==== 読解文

雑誌「世界」6月号 渡辺 治「 『戦後』日本の岐路で何をなすべきか」
雑誌「世界」6月号には 渡辺 治「 『戦後』日本の岐路で何をなすべきか」が掲載されているので、真っ先にこれを読んだ。
渡辺先生らしいよく整理された切れ味のよい文章だが、中でも幾つか注目すべき記述がある。
一つは、「戦後とは何か」ということの解明である。安倍はじめ、自民党右派はそれを葬り去る策動を延々と続けているわけだから、これを明らかにしておくことは極めて重要である。
日本の軍国主義復活を阻止するということが「日本の戦後」だということをまず銘記しなければならない。
第一次世界大戦で敗北した軍国ドイツが再びナチスドイツとして復活した苦い教訓により、それは二重、三重に構想された。
第一に9条。軍隊を持たせないことは、いわば対症療法である。
第二に根治療法の①として、軍国主義を推進した絶対主義的な天皇主権を廃止し、国民主権を敷き、民主主義を徹底する。
第三に根治療法の②として、国民を貧困から解放し、国内市場を拡大する。これは侵略戦争衝動が、国民の貧困による国内市場の乏しさによるという認識があったからである。

========

課題:
1/ 本文の「雑誌「世界」6月号 渡辺 治「」から「おくことは極めて重要である。」までを、一字一句そのまま書き写してください。
2/ 「戦後とは何か」を論じた本文の続きを、最後の文のあとから書いてください。
ここから先の行は、本文とは別の資料です。

==== 収集資料

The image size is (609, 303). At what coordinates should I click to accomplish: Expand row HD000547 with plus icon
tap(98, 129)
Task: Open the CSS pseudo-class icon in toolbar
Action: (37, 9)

========

解答:
1/
雑誌「世界」6月号 渡辺 治「 『戦後』日本の岐路で何をなすべきか」
雑誌「世界」6月号には 渡辺 治「 『戦後』日本の岐路で何をなすべきか」が掲載されているので、真っ先にこれを読んだ。
渡辺先生らしいよく整理された切れ味のよい文章だが、中でも幾つか注目すべき記述がある。
一つは、「戦後とは何か」ということの解明である。安倍はじめ、自民党右派はそれを葬り去る策動を延々と続けているわけだから、これを明らかにしておくことは極めて重要である。

2/
第二、第三の元になる分析は、戦前マルクス主義講座派の分析に一致する。
注目すべき記述のもう一つは現在の護憲運動の現状について、これまで市民運動に特徴的であった反政党スタイルがなくなり、政党と市民運動が対等に協同するようになっているという指摘である。
さらに、もう一つは、安倍改憲を防ぐ運動の成否が、保守的な人々の参加にあるというところである。
いずれも鋭い現状把握だと言えよう。
渡辺先生は最後に「日本の『戦後』は未完であり、安倍などによって清算されてしまうことなく完成しなければならない」とむすんでいる。きわめて戦闘的な姿勢である。
韓国の市民運動と日本の護憲運動との連帯の深まりに注目しているのにも大いに頷けることである。